Chissà se aveva in mente proprio l’espressione “fare le scarpe” Michele Santeramo, autore della breve e feroce pièce Le scarpe, quando ha scelto l’oggetto che intitola e pervade la drammaturgia di questo lavoro. Fare le scarpe, ossia sopraffare, ingannare. Nel serrato quadro dai toni di commedia, ma dal sapore piuttosto amaro, le vite di cinque personaggi sono intrecciate da rapporti interpersonali instabili ed ambigui, ove ognuno si vive la propria insopportabile quotidianità agendo in un sistema di intenzioni verbali ed emotive segnato dal degrado; ogni personaggio difende i residui della propria identità attraverso la restrizione dell’altro, fino al punto in cui la meschinità e l’inganno diventano elementi abituali del linguaggio, arbitrari o superflui ma irrinunciabili.
La scrittura è basata su un intreccio corposo e vivace, con un grigiore malinconico di fondo contrappuntato da occasionali elementi umoristici, che mantengono un carattere tutto sommato antinaturalistico alla storia: i personaggi non sono che figure esemplari di una vicenda ripetibile all’infinito, perché –- sembra leggersi nelle intenzioni dell’autore – il deterioramento delle relazioni umane non riguarda questa storia particolare, ma la società tout court. Giusta dunque la scelta di scrittura di non creare “cuciture” narrative per ricomporre i conflitti, progettando un’accumulazione crescente, in cui ogni piccola violenza si somma alla precedente e la amplifica. A tratti la drammaturgia appare ancora in fase di definitivo assestamento, per via di alcuni snodi narrativi eseguiti con mano meno sicura, e per la molesta ambientazione a ridosso del Natale – stereotipo dell’occasione familiare gioiosa, naturalmente tradita dal crescendo di tensione tra i personaggi – che fa incombere sulla scena la sovrapposizione con l’analoga situazione del Natale in casa Cupiello di Eduardo.

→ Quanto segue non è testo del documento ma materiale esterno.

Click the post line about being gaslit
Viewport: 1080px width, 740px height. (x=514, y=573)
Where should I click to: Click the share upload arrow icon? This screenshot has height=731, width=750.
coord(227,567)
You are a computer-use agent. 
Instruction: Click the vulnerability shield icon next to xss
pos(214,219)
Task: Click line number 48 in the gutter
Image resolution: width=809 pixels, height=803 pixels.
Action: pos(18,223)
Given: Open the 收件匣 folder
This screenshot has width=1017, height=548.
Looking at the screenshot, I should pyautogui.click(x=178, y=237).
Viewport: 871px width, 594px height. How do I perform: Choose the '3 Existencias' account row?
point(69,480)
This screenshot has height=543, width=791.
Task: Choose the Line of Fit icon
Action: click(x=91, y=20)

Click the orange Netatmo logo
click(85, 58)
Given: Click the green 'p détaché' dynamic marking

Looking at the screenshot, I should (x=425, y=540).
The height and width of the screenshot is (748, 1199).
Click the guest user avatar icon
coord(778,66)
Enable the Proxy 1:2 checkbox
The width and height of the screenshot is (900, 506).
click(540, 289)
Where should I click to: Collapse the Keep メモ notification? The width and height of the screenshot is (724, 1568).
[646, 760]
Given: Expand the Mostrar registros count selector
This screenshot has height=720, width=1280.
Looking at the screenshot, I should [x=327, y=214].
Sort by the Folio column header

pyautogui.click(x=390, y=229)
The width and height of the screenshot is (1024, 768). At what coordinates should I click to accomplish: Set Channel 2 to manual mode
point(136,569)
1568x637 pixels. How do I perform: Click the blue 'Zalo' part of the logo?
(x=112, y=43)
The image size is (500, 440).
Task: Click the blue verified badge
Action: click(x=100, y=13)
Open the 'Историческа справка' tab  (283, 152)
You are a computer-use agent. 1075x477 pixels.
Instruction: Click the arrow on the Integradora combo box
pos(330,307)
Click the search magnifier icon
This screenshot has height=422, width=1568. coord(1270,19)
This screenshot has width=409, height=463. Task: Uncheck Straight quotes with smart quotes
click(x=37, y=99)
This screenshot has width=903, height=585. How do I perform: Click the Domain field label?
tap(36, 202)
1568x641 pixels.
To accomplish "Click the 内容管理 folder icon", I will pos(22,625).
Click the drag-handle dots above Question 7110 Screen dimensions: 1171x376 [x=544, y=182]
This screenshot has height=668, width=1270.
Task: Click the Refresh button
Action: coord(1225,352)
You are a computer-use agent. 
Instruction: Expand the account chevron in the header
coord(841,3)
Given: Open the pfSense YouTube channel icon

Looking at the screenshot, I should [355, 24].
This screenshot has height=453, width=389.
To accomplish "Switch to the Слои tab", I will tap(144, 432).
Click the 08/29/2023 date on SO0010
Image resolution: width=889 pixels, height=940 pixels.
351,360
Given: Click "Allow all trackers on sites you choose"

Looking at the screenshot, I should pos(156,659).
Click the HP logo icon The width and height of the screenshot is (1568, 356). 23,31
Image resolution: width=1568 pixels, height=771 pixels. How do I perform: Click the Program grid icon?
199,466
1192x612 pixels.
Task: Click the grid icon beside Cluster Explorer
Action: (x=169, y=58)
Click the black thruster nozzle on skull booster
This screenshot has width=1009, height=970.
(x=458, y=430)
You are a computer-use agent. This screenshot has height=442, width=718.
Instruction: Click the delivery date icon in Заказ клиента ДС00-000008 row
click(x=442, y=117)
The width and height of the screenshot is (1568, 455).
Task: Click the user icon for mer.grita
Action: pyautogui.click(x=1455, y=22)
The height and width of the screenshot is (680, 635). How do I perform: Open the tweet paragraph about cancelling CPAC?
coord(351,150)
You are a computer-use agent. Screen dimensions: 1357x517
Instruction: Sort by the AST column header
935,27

La regia di Michele Sinisi (nella foto) lavora sullo scarto fra elegia mancata e conflitto, accentuando la personalità del protagonista – ben interpretato dallo stesso Sinisi – che riscatta la fragilità fisica con una relativa robustezza morale; complessivamente un po’ acerba la prova degli attori, che uno sforzo generale di sottrazione potrebbe rendere più adeguati alla scrittura. Interessante la scenografia e abbastanza indovinati i piccoli interventi sonori dall’esterno.